Emily Torgrimson always is on the lookout for what she calls the "small solutions" within big problems. ¶ As a cook at a homeless shelter, she'd invite kids into the kitchen to help, filling their time as well as teaching a skill. When survivors of Hurricane Katrina needed supplies, she corralled college friends into throwing a jambalaya feed and raised a few hundred dollars. ¶ When plunging temperatures seep into the small travel trailer in which she's living, she turns on a tiny space heater. ¶ Torgrimson is on the ground floor of social entrepreneurism, where you can be featured in Oprah magazine as a visionary while your organization's national headquarters are a 1998 Sun-Lite parked in a frigid Minneapolis driveway. ¶ Nine years ago, Torgrimson, now 30, founded Eat for Equity (E4E), a nonprofit group that turns diners into donors in surroundings far more casual and intimate than a hotel ballroom. ¶ Since the initial dinner in Boston after Hurricane Katrina, E4E has hosted 152 community feasts in its 10 branches around the country, serving 14,582 plates of food and raising $173,551 in donations.

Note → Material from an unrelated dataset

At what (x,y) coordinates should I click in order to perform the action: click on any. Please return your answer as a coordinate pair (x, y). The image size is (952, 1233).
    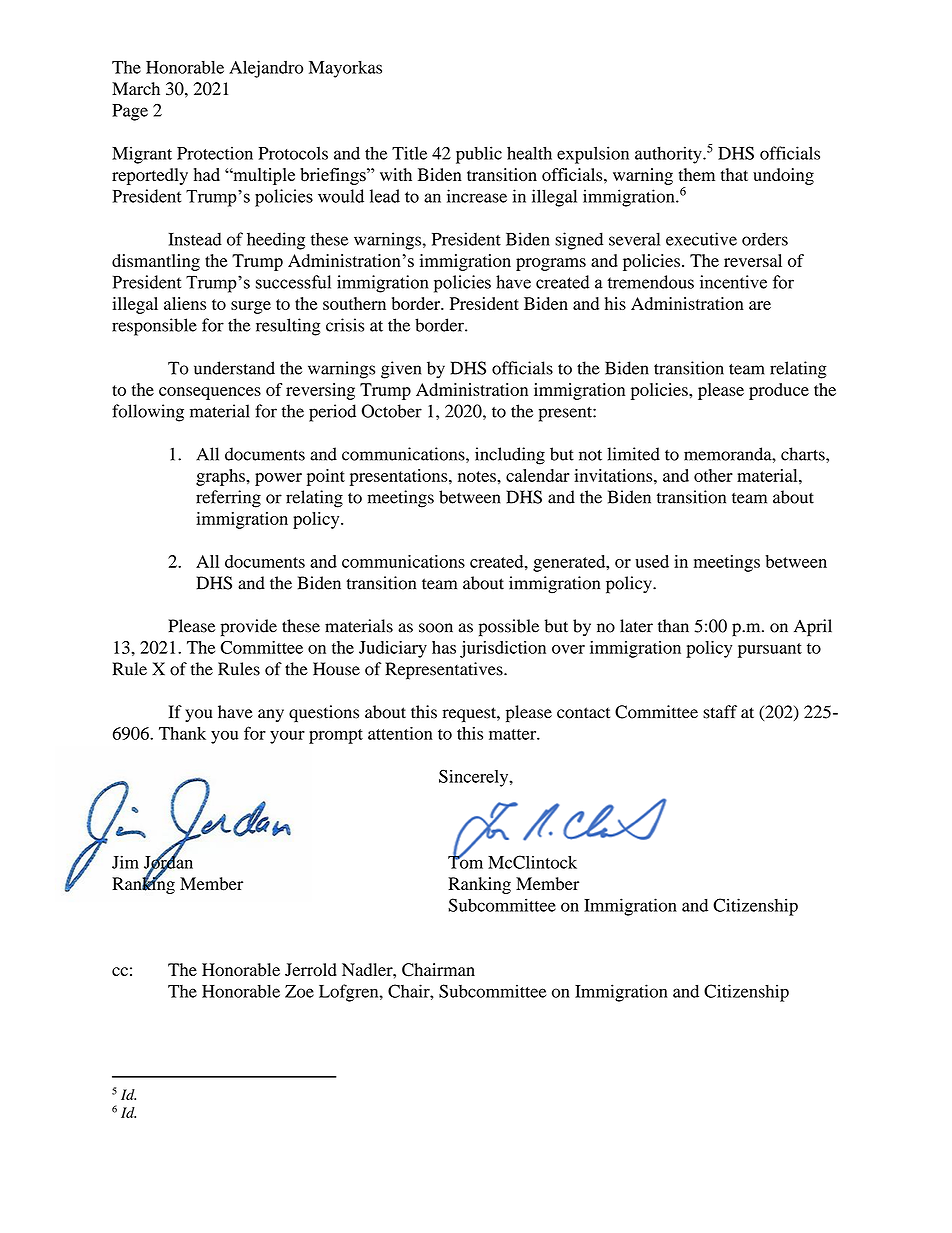
    Looking at the image, I should click on (271, 715).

The true value has less to do with an evening's generosity, though, than with the connections made among diners that could lead to bigger ideas.
Here's how it works: A group of volunteers plans a menu, assembles ingredients from donations or a garden's harvest, then preps and cooks a meal on behalf of a social cause. Guests crowd into living rooms and sit on stairway treads. Then, as they dine on kale salad with bacon dressing and pumpkin cheesecake, they hear about a particular need and how they might help. They're also more than welcome to stick around to wash dishes.
Beneficiaries have ranged from Friends of the Boundary Waters Wilderness to the Minnesota Reading Corps to the Rural Health Care Initiative to the Nafula Foundation for orphaned children in western Kenya.
The effort began as many do: "Hey, what if?"
While living with 24 women in a housing co-op at Boston University, Torgrimson saw the kitchen "as a place where people come together." When the jambalaya feed she planned attracted more than 100 friends, an idea started taking root.
After college, she returned home to Minnesota, where she hosted a similar dinner for a cause. Then a friend offered to host another. That dinner proved to be a turning point.
"We were going to make a dozen apple pies, and she had nothing in her kitchen," Torgrimson recalled, laughing. "We found a half-drunk bottle of wine, finished it, then used the bottle to roll all the pie crusts. There was bread raising on every level surface."